Il transito dei forestali nell’organico della Regione siciliana “consentirebbe che tale personale precario possa essere stabilizzato senza l’espletamento di una procedura concorsuale, negando la possibilità agli altri cittadini di accedere alle funzioni pubbliche”. Per questo motivo la Corte costituzionale ha bocciato l’articolo della Finanziaria dell’anno scorso che dava il via libera alla stabilizzazione. Secondo la Corte:  “prevedendo che le procedure di stabilizzazione del personale precario siano interamente riservate, recherebbero una disciplina in contrasto con le leggi dello Stato, ma la norma statale rappresenterebbe  una cornice cui tutte le pubbliche amministrazioni devono fare riferimento e definirebbe un limite alla contrattazione integrativa che la Regione, pur nella sua autonomia, non è legittimata a superare”.

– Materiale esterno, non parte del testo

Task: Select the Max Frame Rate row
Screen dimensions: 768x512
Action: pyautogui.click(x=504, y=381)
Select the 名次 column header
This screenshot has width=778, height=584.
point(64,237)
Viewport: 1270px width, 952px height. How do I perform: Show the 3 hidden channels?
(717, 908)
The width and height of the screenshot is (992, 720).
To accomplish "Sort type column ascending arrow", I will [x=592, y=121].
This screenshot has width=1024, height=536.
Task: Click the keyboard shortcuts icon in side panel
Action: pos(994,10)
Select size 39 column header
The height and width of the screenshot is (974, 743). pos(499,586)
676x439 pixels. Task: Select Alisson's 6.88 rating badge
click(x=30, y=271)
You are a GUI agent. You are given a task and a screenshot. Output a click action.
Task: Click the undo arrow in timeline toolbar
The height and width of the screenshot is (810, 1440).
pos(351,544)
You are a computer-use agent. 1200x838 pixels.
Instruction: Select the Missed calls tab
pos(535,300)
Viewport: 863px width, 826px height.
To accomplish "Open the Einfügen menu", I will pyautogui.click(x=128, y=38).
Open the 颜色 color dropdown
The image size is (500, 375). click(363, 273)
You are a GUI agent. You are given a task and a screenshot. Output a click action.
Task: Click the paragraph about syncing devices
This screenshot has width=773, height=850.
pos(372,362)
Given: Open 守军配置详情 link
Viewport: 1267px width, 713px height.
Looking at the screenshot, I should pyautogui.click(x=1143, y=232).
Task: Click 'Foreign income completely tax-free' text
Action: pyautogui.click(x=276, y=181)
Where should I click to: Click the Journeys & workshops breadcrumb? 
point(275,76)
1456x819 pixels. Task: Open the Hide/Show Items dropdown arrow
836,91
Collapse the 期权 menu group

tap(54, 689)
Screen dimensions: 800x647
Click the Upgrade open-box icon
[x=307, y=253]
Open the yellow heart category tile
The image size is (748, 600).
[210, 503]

“La decisione della Consulta sulla stabilizzazione dei forestali – osserva il capogruppo del Movimento 5 Stelle all’Ars, Giorgio Pasqua – è un po’ la cartina di tornasole sull’operato di Musumeci, che certifica, ove ce ne fosse ancora bisogno, l’inettitudine di questo governo del nulla, che opera poco, e quando lo fa, lo fa malissimo”. “Anche per noi – afferma Pasqua –  soprattutto gli antincendio dovrebbero entrare a regime 365 giorni all’anno, ma ancora una vota questo esecutivo ha scelto la strada sbagliata, andava previsto un concorso con soglie per i forestali già in servizio, come è stato fatto per l’Arpa e per il Corpo forestale”.